The Kasich campaign, which is positioning itself to benefit if the national convention goes to multiple ballots, has been calling prospective delegates citing polls showing the Ohio governor is stronger than his rivals in November. “These are folks that are not bringing ideological baggage into the convention,” says Bob Walker, Kasich’s Pennsylvania state chairman, who’s been reaching out to delegate candidates to remind them that the Ohio governor grew up in McKees Rocks, outside Pittsburgh. “They’re coming in thinking about who they can elect in the fall.”
Publicly, most would-be delegates are staying neutral. That includes people such as Phil English, a former congressman from Erie who attended the 1976 convention as a College Republican. His preferred candidate, Wisconsin Governor Scott Walker, dropped out early in the race, and English hasn’t committed to anyone else. “I very strongly want to nominate a ticket that can beat a Clinton ticket,” he says. He’s been contacted by all three GOP campaigns, which offered face time with the candidates if he succeeds in winning a delegate berth. Trump’s team has been making the case that the mogul deserves the nomination if he arrives at the convention with a lead over Cruz and Kasich, English says, but he wants to see which candidate voters in his home district favor before he chooses a side: “I do think the results of the primary will weigh heavily on delegates.”
Each of Pennsylvania’s 18 congressional districts elects three delegates, who aren’t required to commit in advance to any candidate. Fourteen delegates chosen by a state party committee are required to cast their first ballot at the national convention for the candidate who wins the statewide vote, as are Pennsylvania’s top three GOP officials. Democratic delegates elected from congressional districts will be pledged to cast convention ballots based on the results of the popular vote, while state party leaders are designated as superdelegates and free to support anyone in the race.
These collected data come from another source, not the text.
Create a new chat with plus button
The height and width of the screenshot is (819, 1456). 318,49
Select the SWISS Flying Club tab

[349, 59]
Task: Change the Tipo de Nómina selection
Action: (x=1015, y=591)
Delegate candidates qualified by gathering at least 250 valid signatures from registered Republicans in mid-February, long before anyone knew Pennsylvania would matter in this presidential race. “This is different than other years,” says Bob Bozzuto, executive director of the Republican Party of Pennsylvania. “There are definitely folks who started the delegate process as Rick Santorum delegates, and they’ve now found someone else.”
Then there are committed supporters like Gessa, who’s been tweeting for months on behalf of Cruz—like her, a Cuban American. Gessa’s husband, Adam Lang, a GOP leader in the couple’s Philadelphia ward, ran unsuccessfully for a delegate slot in 2012. This year, four people are running in Gessa’s congressional district, and she’s determined to make the cut. Using the list the Cruz campaign provided, she’s been sending out her own campaign mailers reminding voters to choose a delegate when they go to the polls. (About 150,000 Republicans left the delegate lines on their ballots blank in 2012.) Gessa is planning a rally for April 23, the weekend before the primary. “A vote for me is a vote for Sen. Cruz,” reads a flier for the event. “Remember, conservatism works, conservatism wins!”
The bottom line: Pennsylvania will send the most free-agent delegates to the GOP convention, and campaigns are moving to line up support.